China Agents "Torture" Christian Businessman Amid Crackdown

Tuesday, October 4, 2005

Tuesday, October 4, 2005
By Stefan J. Bos, Chief International Correspondent BosNewsLife

BEIJING, CHINA (BosNewsLife)-- A Christian businessman and friend of an evangelist in China's Xinjiang province was rushed to hospital after being "tortured" by security agents amid an ongoing "comprehensive campaign" against Christians in the region, a US-based religious rights organization said Saturday, October 1.

The China Aid Association (CAA), which has close contacts with Christians in China, said 45-year old Tong Qimiao was interrogated by state security agents in the eastern town of Kashgar on September 28, and "beaten so seriously that he could not walk." He was allegedly beaten after Tong indicated to his interrogators "he had no idea about the information" they wanted.

No details about the demanded information were immediately available, but CAA linked the apparent abuse to Tong's ties to a local unofficial church. The agents reportedly "sent him to a nearby hospital to be X-rayed, [but] then dropped him off on a sidewalk, urging him to hurry home," CAA said.

"After several hours of investigation...Mr. Tong could not move even a single step. So he [managed] to call his wife Wang Miaofen, who immediately sent him to the hospital [where it was established] that his chest bone was broken. Mr. Tong is currently being treated in the Second People’s Hospital of Kashgar," the organization explained.


China's Foreign Ministry has not commented on the report. However Chinese officials have in the past denied human rights abuses against religious minorities in the country, saying they follow the law and crackdown only on "sects" deemed dangerous for society.

Tong and his family reportedly moved to Kashgar in Xinjiang in 2000 to expand their furniture
business while also supporting church activities. In 2003, his church friend Wang Xinrong, an army veteran and full-time evangelist, was arrested and detained for almost three months, CAA said. "Due to inhumane torture and extreme intimidation, Mr. Wang suffers from mental disorders," the group added.

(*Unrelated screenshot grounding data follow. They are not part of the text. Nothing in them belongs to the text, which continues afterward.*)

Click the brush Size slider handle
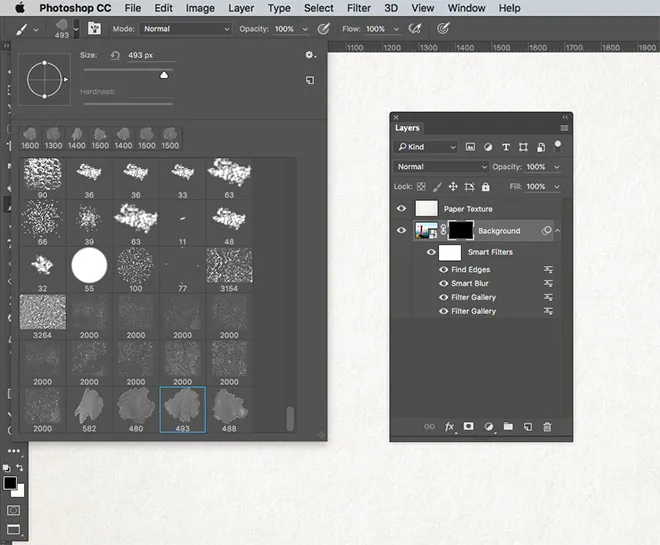 (x=164, y=75)
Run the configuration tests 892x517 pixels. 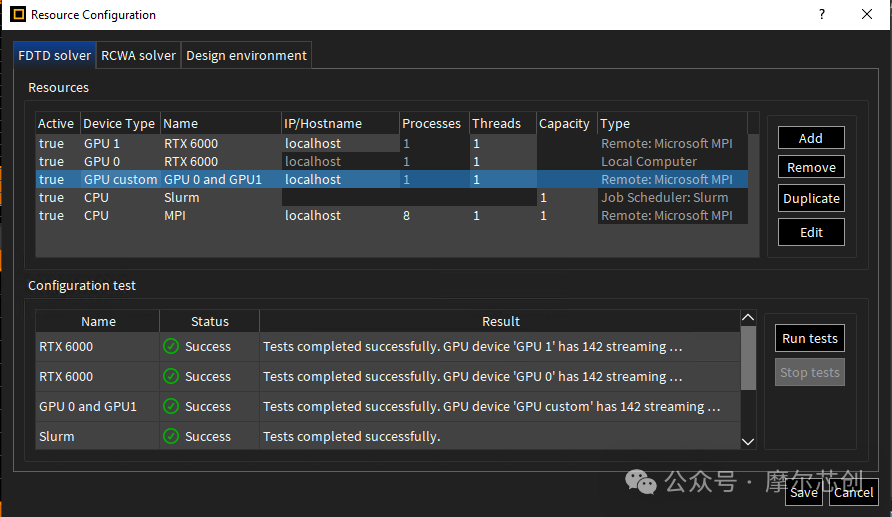pos(810,338)
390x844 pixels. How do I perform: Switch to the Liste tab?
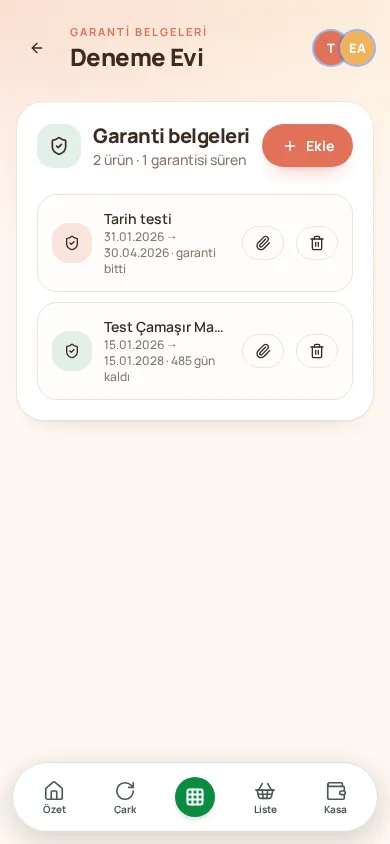265,797
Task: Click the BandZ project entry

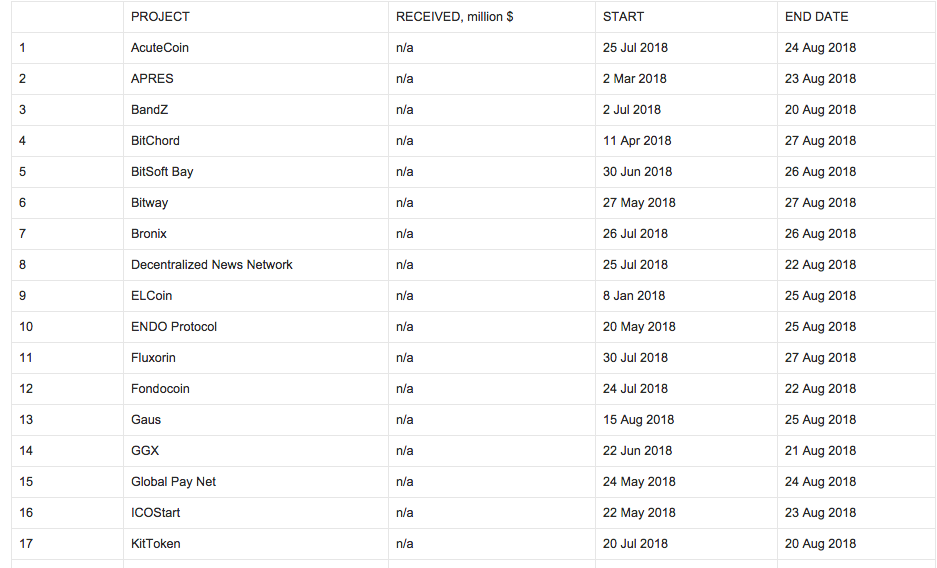Action: click(149, 110)
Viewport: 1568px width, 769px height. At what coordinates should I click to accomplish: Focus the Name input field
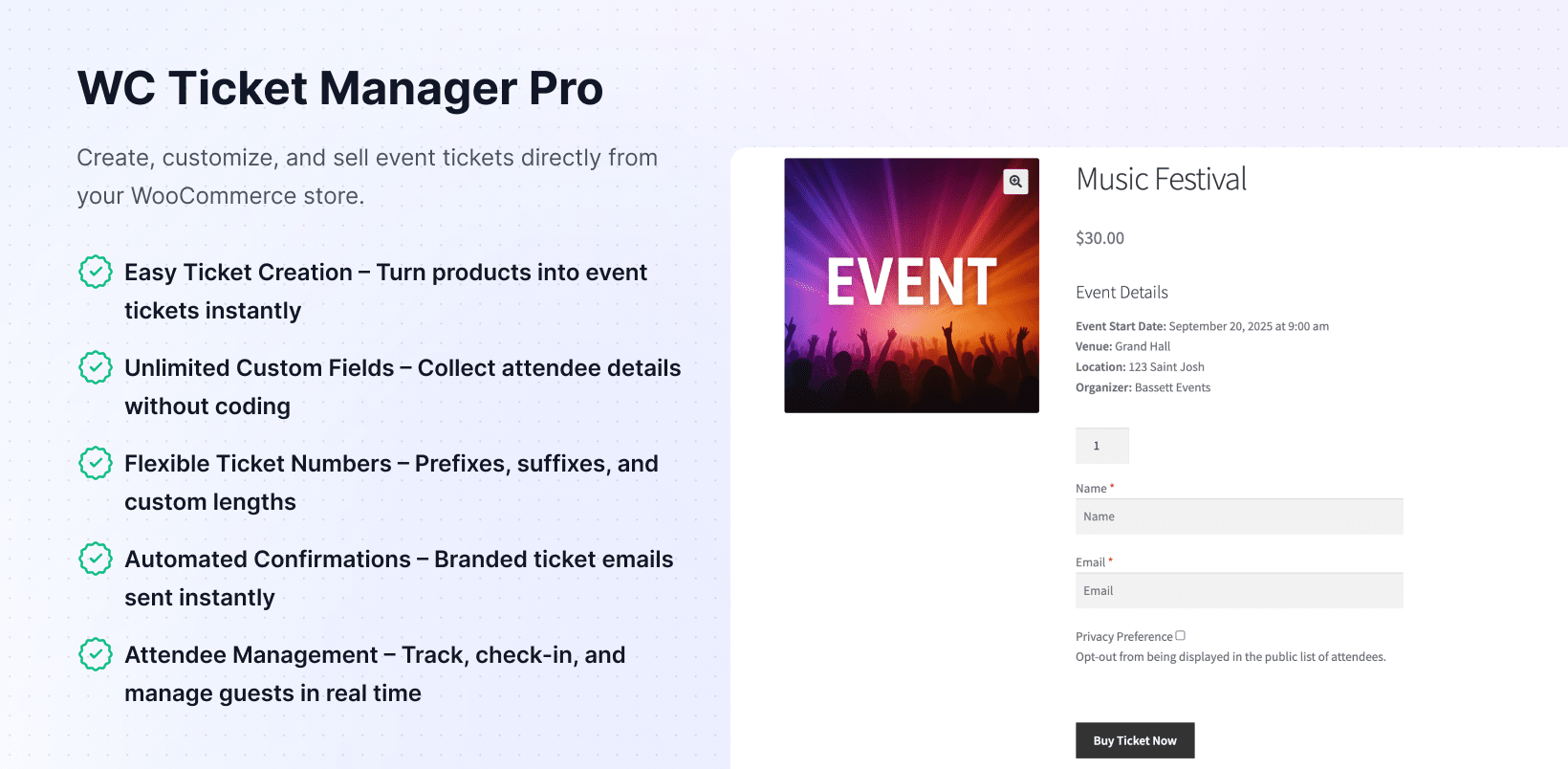[x=1239, y=516]
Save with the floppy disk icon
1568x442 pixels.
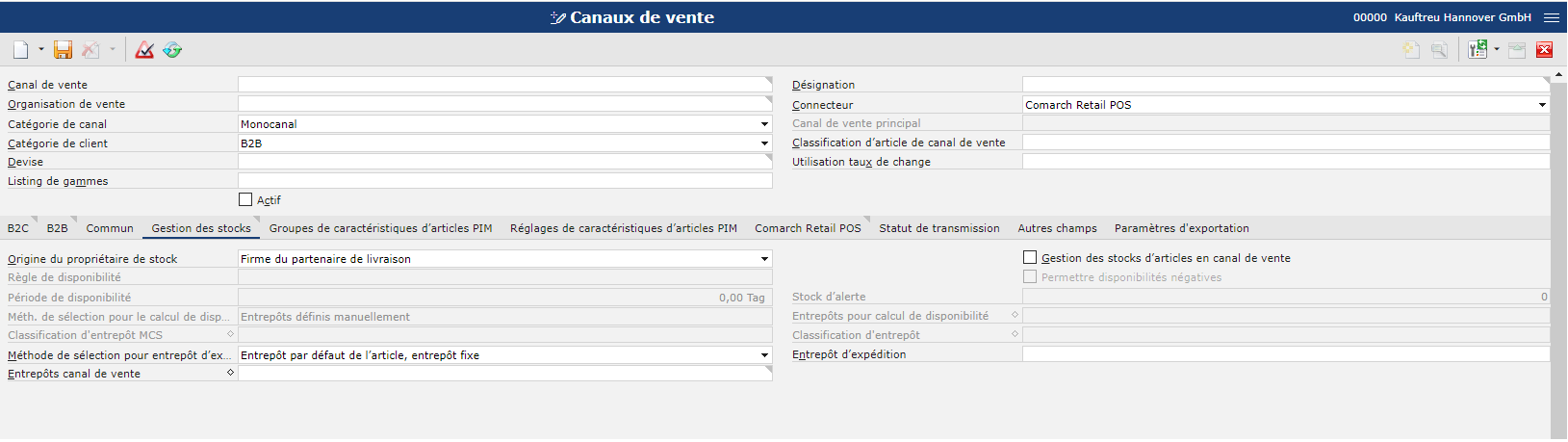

"What is happening to Christians in Xinjiang is worrisome,” said CAA President Bob Fu, who was himself allegedly persecuted in China for his Christian faith. "It appears a comprehensive campaign against Christians is underway in this region. People’s freedom of religion [must] in no way be sacrificed in the name of the state security. We hope the state security authorities can bring true security to the people," he commented.


CAA has said these are not isolated incidents. Last month it claimed that China arrested five
American church leaders and dozens of Chinese believers in the cities of Luoyang and Yichuan in central China's Henan province. "After several hours of investigation, the [five Americans] were released on the same day," Bob Fu told BosNewsLife, who did not identify their names. It is not clear if all other arrested Chinese believers arrested with them were released.

China only allows religious activity in state- approved churches, which it closely monitors. Nicolas Becquelin, a spokesman for Human Rights in China, said China's Communist Party wants to prevent any organization from challenging its hold on power. "The Chinese authorities are still very, very wary that this kind of development, this religion developing could take away more legitimacy from the government and the state," he told the Voice Of America (VOA) network in August.

Members of China's secret, or "underground" house churches are often harassed and arrested, rights groups say. However, despite the risk of prison, experts believe millions of Chinese worship in unofficial churches.

Becquelin said Chinese people have lost faith in Communist ideology and many are now looking to religion. "Not many people in China still believe in Marxism or Communism and therefore there is a sort of spiritual void," he added. There are at least up to 80 million Christians in China and over 60 million of them attend church services which are not approved by the state, Christian rights group Open Doors estimates. (With BosNewsLife Research, BosNewsLife News Center and reports from China).